“Metti via la spada”: un popolo in cammino per la pace
Sono giorni intensi, carichi di emozioni dolori e speranze.
Sul lago Maggiore, tra Lombardia e Piemonte, abbiamo vissuto lo scorso sabato 11 ottobre una giornata particolarmente intensa con il Battello della pace, che ha solcato il lago con circa 50 persone a bordo e ha toccato 4 città dove sono stati vissuti presidi di riflessione, con testimonianze, denunce e proposte. Oltre 80 adesioni tra Comuni, associazioni, parrocchie… tutte riunite sotto un progetto di pace. Nessuno ci ha messo il cappello. Non una nuova associazione, ma una occasione per fare rete e fare emergere come siano davvero tante le persone che non vogliono stare in silenzio davanti alla corsa al riarmo, agli 800 miliardi europei le armi: davanti al 5% del pil italiano per le spese militari. Non in silenzio davanti agli orrori di Gaza, a ciò che succede al popolo palestinese nei territori occupati e accanto alle vittime di tutte le guerre più o meno dimenticate. Mettersi in cammino insieme per non sentirsi impotenti. Un sito (battellodipace.it e vari social) ha fatto da collegamento e ha offerto informazioni. Ma soprattutto si è sperimentato un cammino di pace già nel ritrovarsi in numerosi incontri a confrontarsi, senza nessuno che avesse già deciso cosa fare, a smussare e rivedere le proprie idee, ad accettare quelle degli altri.
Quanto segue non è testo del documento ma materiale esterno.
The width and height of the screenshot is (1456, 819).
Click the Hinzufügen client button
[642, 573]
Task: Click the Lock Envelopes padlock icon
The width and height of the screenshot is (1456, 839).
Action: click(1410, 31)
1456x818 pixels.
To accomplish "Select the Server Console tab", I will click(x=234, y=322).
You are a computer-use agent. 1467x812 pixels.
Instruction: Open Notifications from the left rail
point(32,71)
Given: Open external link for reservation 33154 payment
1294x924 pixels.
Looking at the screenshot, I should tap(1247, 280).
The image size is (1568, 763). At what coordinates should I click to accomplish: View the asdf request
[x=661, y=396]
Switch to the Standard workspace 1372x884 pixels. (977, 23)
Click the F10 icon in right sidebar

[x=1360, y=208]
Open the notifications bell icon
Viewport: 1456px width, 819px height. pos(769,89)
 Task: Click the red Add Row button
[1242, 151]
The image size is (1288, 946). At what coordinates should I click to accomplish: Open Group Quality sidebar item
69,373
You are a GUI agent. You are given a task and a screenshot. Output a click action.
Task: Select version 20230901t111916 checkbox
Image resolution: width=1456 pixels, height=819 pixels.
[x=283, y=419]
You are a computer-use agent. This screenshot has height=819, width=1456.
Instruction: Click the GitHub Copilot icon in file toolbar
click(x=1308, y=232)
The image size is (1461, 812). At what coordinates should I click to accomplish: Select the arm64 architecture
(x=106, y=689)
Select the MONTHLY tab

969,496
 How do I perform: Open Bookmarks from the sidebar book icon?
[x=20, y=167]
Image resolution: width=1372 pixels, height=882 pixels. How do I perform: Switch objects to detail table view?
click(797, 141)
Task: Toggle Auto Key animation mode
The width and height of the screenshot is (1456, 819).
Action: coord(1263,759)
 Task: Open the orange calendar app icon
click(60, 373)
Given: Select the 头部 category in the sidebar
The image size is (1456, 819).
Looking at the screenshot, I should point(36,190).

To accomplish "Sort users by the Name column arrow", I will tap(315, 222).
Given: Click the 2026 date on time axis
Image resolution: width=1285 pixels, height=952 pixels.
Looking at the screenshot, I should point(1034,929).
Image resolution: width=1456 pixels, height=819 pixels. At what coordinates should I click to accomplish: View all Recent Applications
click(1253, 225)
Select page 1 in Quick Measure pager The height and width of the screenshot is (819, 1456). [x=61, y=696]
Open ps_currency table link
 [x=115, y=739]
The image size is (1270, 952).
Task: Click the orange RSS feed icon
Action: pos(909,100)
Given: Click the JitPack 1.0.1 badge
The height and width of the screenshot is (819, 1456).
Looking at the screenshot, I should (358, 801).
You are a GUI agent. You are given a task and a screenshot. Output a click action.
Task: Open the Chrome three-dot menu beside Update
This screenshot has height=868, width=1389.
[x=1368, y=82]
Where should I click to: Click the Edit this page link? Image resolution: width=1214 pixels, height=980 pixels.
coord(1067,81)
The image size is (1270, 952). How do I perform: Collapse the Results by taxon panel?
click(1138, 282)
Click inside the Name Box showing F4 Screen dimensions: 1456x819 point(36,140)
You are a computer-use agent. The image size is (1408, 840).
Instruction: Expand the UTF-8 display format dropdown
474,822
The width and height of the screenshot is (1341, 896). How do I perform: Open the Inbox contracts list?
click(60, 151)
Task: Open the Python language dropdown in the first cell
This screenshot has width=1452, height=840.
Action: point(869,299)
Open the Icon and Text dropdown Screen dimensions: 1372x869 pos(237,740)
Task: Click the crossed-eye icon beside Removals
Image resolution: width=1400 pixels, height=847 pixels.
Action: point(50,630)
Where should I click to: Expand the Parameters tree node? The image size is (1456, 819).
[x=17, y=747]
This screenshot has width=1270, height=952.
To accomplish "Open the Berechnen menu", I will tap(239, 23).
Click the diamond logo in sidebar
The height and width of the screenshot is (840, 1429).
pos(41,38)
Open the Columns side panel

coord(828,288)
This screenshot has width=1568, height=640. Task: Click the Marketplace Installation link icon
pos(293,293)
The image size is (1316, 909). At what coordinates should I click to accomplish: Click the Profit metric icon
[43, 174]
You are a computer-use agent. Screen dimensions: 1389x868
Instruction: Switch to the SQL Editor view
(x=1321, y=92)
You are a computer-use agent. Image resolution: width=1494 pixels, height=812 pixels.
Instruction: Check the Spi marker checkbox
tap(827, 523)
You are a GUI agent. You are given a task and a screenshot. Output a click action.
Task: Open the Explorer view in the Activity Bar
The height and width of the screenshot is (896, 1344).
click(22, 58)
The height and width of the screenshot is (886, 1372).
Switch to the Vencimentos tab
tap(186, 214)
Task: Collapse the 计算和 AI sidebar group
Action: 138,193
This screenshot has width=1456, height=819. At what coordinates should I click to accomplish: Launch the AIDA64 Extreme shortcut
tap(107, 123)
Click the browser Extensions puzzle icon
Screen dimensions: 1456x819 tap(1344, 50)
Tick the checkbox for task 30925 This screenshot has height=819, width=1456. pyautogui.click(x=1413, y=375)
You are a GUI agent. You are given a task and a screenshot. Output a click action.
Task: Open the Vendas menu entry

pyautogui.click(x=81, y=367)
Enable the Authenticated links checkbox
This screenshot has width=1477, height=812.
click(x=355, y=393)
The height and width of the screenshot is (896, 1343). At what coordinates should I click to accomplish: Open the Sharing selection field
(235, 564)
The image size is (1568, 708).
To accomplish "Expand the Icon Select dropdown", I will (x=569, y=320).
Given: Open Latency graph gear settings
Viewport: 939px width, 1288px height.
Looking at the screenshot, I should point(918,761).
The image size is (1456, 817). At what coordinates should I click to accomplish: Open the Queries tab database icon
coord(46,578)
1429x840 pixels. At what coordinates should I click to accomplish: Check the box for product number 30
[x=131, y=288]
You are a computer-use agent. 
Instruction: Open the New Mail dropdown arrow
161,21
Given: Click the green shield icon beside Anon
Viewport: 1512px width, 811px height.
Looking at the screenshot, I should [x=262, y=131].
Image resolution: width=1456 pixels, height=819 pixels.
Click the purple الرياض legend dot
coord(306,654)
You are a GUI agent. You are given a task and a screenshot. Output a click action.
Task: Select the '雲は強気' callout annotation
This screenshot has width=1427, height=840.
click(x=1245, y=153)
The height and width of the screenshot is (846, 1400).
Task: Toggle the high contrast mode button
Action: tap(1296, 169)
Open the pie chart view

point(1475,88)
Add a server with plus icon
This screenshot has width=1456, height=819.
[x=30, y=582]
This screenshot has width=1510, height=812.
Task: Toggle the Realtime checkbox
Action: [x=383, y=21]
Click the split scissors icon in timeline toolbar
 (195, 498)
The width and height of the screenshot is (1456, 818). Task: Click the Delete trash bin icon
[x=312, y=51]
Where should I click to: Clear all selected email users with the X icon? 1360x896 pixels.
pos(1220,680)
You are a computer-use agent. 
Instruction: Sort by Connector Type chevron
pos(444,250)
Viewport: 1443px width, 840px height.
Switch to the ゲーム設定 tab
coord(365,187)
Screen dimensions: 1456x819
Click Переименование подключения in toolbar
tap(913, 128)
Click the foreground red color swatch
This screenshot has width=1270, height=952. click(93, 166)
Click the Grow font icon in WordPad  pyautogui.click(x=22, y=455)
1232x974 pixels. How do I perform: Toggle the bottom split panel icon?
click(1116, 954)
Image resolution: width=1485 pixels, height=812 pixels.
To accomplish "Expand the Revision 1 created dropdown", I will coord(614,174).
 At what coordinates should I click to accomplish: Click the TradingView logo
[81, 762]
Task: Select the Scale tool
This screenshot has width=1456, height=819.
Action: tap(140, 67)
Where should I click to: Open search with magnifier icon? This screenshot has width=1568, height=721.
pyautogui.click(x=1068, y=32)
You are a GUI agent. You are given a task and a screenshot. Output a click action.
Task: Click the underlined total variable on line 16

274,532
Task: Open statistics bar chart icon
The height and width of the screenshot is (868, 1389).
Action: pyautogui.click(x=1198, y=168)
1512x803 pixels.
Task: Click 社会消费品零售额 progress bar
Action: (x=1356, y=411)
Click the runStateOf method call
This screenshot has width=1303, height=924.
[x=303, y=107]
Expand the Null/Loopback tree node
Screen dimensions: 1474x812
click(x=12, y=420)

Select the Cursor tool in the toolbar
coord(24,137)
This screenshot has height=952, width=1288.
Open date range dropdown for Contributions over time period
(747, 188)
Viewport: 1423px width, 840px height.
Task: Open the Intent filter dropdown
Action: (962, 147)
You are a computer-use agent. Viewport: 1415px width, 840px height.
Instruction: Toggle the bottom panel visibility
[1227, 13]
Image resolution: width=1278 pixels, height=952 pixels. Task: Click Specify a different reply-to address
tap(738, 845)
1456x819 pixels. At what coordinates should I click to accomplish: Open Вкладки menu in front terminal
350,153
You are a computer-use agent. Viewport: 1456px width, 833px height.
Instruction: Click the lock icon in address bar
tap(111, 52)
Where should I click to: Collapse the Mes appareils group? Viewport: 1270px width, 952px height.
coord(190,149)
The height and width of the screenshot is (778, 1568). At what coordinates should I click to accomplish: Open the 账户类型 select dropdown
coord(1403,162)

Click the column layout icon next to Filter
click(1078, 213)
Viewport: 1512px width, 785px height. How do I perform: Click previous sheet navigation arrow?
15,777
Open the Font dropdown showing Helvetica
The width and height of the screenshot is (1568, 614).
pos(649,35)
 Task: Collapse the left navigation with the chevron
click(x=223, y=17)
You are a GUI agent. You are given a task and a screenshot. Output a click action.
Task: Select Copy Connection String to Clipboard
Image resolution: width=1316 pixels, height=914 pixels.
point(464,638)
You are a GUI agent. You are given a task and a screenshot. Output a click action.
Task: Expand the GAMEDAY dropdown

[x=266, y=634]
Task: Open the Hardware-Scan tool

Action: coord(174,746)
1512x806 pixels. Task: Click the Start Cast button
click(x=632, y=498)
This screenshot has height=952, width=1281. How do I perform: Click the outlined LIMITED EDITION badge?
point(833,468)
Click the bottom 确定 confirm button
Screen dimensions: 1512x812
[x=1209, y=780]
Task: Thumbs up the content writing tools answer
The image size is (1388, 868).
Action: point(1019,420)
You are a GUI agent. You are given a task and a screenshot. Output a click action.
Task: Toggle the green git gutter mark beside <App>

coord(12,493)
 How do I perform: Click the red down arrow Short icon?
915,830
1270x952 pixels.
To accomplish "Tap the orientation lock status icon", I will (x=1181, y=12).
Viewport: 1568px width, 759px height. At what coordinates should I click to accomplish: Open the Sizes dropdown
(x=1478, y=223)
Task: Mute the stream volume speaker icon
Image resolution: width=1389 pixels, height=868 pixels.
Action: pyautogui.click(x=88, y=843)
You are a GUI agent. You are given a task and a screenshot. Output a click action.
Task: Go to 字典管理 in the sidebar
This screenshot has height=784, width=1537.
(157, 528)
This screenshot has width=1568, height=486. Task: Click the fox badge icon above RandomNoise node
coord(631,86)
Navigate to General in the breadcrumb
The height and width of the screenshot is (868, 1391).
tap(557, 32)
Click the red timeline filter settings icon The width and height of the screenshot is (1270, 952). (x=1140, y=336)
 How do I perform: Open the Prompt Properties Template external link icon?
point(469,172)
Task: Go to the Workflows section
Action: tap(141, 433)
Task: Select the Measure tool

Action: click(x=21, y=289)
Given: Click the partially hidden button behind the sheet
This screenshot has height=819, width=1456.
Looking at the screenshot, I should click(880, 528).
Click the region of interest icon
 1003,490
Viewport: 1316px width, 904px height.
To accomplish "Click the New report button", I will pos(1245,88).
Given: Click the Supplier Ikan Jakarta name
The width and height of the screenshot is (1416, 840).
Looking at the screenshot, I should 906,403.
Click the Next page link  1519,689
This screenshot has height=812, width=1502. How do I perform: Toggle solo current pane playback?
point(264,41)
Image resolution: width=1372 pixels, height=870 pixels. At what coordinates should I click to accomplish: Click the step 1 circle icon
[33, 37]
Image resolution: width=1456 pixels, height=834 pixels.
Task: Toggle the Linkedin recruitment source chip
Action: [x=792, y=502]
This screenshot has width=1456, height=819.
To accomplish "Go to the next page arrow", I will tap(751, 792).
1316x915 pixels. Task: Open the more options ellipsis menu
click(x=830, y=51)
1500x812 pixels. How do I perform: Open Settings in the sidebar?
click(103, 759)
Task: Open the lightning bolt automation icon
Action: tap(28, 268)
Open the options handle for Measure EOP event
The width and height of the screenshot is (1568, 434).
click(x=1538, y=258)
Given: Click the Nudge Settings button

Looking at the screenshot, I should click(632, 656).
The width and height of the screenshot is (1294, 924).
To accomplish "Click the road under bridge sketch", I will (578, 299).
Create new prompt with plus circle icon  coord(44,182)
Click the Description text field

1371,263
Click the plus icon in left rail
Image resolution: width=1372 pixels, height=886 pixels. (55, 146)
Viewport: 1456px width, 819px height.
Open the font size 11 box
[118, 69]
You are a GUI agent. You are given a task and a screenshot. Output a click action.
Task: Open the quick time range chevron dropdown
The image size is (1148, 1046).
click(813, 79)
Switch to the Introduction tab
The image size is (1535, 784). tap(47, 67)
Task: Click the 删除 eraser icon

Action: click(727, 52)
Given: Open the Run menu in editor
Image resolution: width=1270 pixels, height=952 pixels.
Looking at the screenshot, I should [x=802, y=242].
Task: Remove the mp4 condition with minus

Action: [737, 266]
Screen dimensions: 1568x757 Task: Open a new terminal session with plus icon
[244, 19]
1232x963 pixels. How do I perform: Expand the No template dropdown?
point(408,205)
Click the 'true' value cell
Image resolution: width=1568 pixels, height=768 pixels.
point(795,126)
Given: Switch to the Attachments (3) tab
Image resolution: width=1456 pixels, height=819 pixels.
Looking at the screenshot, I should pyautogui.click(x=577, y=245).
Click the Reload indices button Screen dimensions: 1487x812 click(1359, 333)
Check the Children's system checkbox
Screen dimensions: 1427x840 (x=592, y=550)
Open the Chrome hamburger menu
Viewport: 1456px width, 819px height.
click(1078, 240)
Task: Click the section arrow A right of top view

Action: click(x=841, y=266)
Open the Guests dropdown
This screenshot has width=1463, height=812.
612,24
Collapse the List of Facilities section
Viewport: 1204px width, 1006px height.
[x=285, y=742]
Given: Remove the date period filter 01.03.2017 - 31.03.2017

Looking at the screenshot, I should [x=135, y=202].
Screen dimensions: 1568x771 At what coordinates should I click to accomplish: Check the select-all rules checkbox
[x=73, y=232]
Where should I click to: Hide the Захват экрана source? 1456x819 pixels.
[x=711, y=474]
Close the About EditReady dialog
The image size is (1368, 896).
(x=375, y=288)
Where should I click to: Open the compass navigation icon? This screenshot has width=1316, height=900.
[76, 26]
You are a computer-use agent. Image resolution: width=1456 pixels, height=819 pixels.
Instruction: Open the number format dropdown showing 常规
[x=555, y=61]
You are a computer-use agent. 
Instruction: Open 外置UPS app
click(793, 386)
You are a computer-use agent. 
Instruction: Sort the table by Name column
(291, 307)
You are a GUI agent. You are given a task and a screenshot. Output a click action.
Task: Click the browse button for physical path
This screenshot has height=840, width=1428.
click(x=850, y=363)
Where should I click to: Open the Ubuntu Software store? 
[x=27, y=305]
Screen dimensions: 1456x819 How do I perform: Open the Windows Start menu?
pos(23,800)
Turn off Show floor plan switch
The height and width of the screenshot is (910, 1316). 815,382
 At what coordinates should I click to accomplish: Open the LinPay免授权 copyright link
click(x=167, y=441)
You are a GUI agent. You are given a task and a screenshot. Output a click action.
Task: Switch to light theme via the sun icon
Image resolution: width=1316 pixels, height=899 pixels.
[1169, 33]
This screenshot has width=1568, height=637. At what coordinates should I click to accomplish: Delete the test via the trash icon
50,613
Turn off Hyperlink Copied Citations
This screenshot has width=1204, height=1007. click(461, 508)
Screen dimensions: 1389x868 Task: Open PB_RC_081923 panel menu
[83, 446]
Una ‘convivialità delle differenze’ avrebbe detto don Tonino Bello. Questa è la pace. Sognare insieme che è possibile sperare e lavorare per un altro mondo possibile. Se le persone si uniscono, quando i potenti non si muovono o, peggio ancora, si muovono in altre direzioni, sulla strada delle armi e della guerra.
Lo diceva papa Francesco “tanti Paesi parlano di pace e poi vendono le armi ai Paesi che sono in guerra. Questo si chiama la grande ipocrisia”.

Lo ha ribadito sabato scorso, papa Leone, al rosario in piazza san Pietro: “la parola di Gesù rivolta a Pietro nell’orto degli ulivi: “Metti via la spada” (cfr Gv 18,11). Disarma la mano e prima ancora il cuore. Come già ho avuto modo di ricordare in altre occasioni, la pace è disarmata e disarmante. Non è deterrenza, ma fratellanza, non è ultimatum, ma dialogo. Non verrà come frutto di vittorie sul nemico, ma come risultato di semine di giustizia e di coraggioso perdono.
Metti via la spada è parola rivolta ai potenti del mondo, a coloro che guidano le sorti dei popoli: abbiate l’audacia del disarmo! Ed è rivolta al tempo stesso a ciascuno di noi, per farci sempre più consapevoli che per nessuna idea, o fede, o politica noi possiamo uccidere. Da disarmare prima di tutto è il cuore perché, se non c’è pace in noi, non daremo pace. Tra voi non sia così”.
E poi domenica la grandissima partecipazione alla marcia Perugia-Assisi. Un mare di gente in cammino, con speranze di pace. Quasi a volere sostenere quelle migliaia di persone in cammino verso Gaza… verso una casa che non c’è più perché distrutta da chi ora dice che vuole mandare aiuti. “Hanno fatto un deserto e lo chiamarono pace” (Tacito, 1900 anni fa).
Credo possano essere di aiuto ancora oggi le parole di don Tonino Bello al ritorno dalla marcia della pace nella Sarajevo assediata, dicembre 1992: “Poi rimango solo e sento per la prima volta una grande voglia di piangere. Tenerezza, rimorso e percezione del poco che si è potuto seminare e della lunga strada che rimane da compiere. Attecchirà davvero la semente della nonviolenza? Sarà davvero questa la strategia di domani? È possibile cambiare il mondo col gesto semplice dei disarmati? È davvero possibile che, quando le istituzioni non si muovono, il popolo si possa organizzare per conto suo e collocare spine nel fianco a chi gestisce il potere? Fino a quando questa cultura della nonviolenza rimarrà subalterna? (…) Qual è il tasso delle nostre colpe di esportatori di armi…? Sono troppo stanco per rispondere stasera. Per ora mi lascio cullare da una incontenibile speranza: le cose cambieranno, se i poveri lo vogliono”.